**Document passage:**
=== Begin Enclosure ===
Anyone can hang a piece, but a good blunder requires thought. There is one sort of move that is almost always played after calm, if not happy contemplation: resigning. Sometimes it is wrong to resign – or to agree to a draw. Recently in Dos Hermanas, Svidler took a draw against Anand when he had a forced win. Kasparov made both blunders within a few months in 1997, first resigning a game against Deep Blue that he could have drawn, then taking a draw against Lautier in a position that he could have won.
But those are blunders that only cost half a point – the ultimate blunder is when a player resigns in a winning position. It happens more often than you might think; in my ramblings through chess literature I have come across 35 examples. Click here to go to the first, and then click the diagrams to go to the next one.


Black to play
Von Popiel – Marco 
Monte Carlo 1902 This is the earliest, the most famous, and still the clearest example of this blunder. Black resigned because he saw he was going to lose the Bd4. He could have won on the spot with 36…Bg1


Black to play 

Krejcik – Schwarz 
Vienna 1905, city championship Seeing the fork 1…Kd5 2.Ne7+ Black resigned, but after 2…Ke4 3.Nxc8 f3+ 4.Kf2 (otherwise a counterfork) Bh4+ 5.Kg1 f2+ 6.Kh2 f1Q he would have won; his king will escape the checks and he will mate White soon.
=== End Enclosure ===
**Record excerpts:**
=== Begin Enclosure ===
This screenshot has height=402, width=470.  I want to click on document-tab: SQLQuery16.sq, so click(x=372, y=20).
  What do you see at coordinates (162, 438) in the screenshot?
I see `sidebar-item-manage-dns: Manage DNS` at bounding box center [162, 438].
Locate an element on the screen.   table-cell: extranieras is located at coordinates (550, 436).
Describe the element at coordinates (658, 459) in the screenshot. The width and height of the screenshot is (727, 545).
=== End Enclosure ===
=== Begin Enclosure ===
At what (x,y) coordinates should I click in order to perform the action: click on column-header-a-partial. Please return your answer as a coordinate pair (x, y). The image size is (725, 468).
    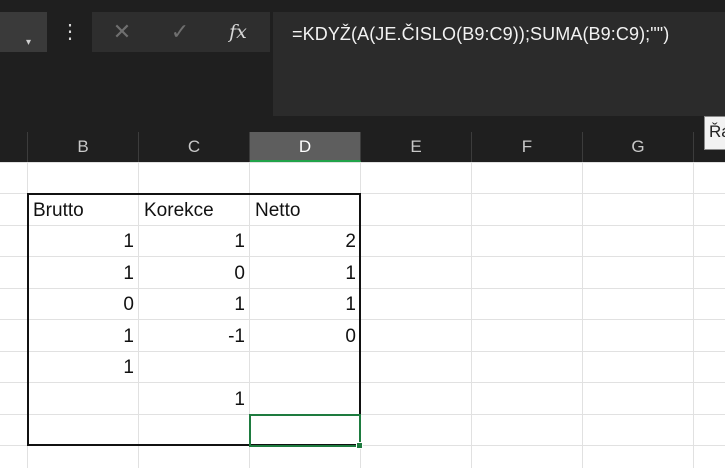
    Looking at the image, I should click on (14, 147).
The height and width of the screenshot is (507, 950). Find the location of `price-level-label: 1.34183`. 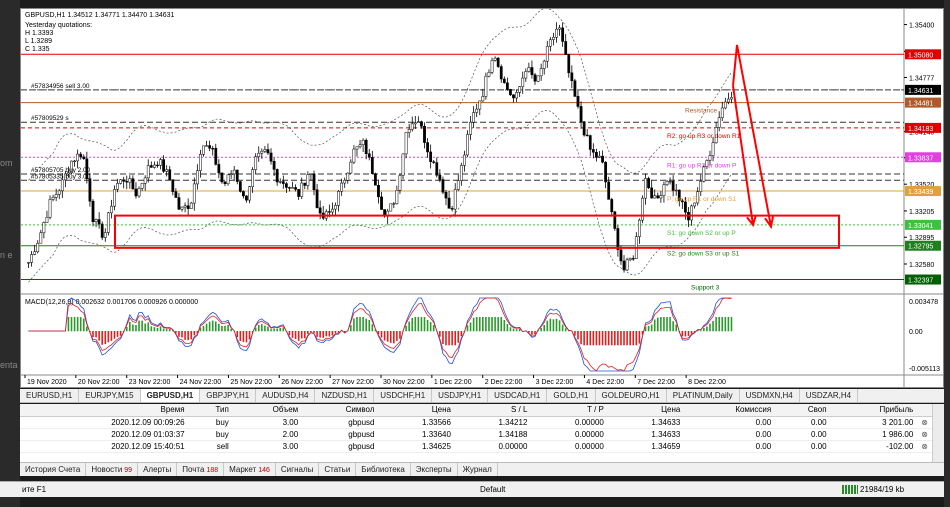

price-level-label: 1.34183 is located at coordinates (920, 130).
=== End Enclosure ===
**Task list:**
#1 Answer these questions using the chess passage:
(a) How many examples of resigning in a winning position has the writer found in chess books and articles?
(b) In what place and year was the game Von Popiel – Marco played?
(c) Kasparov took a draw in 1997 in a position he could have won. Who was his opponent in that game?
#2 Write the next part of the chess passage, starting right after its last sentence.
The records are separate material and have nothing to do with the chess passage.

**Responses in order:**
#1
(a) 35
(b) Monte Carlo, 1902
(c) Lautier

#2
White to play
Torre – NN 
New York 1924, simul 

The Mexican grandmaster did not see what he could do against Rc1+ and promotion, and resigned. With 1.Rd6! he could have saved the day, and even have won: e.g. 1…Rxd6 2.g8Q+ Kd7 (Rd8 3.Qxd8+ and 4.f7) 3.Qf7+ Kc6 4.Qe8+ Kb6 5.Qe3 Kc6 6.Qxc5+


Black to play
Ahues – NN 
Berlin 1920 In this ‘free’ game, White had just sacrificed his Queen on f6 and Black resigned – what can he do against mate? 1…Qe1+ 2.Kh2 Qxc3 3.Qxc3 isn’t much fun. But with 1…Qg4 (sadistically, he could first play Qd1+), he could have remained a Rook to the good.


Black to play
Meyrinck – Eilinger 
1936 Black played the nice combination 1…Ne3+ 2.fxe3 Rb2 and White resigned because the promotion cannot be stopped. That was true, but he missed an equally nice countertrick: 3.Rf2 c2 4.Ba3 c1Q 5.Rxb2 and the back rank mate costs Black his new queen.

PS 28 April 2005: As Kirill Kryukov shows, 4…c1Q is not forced. With 4…Rxa2! Black can still draw, e.g. 5.Bc1 a5 6.Kf3 a4 7.Rd2 h5 8.Ke2 a3 9.Kd3 Ra1 10.Rxc2 a2 11.Bd2 hxg4 12.Kc3 Rh1 13.Rxa2 Rxh2 etc. I’ll have to remove this case from the collection.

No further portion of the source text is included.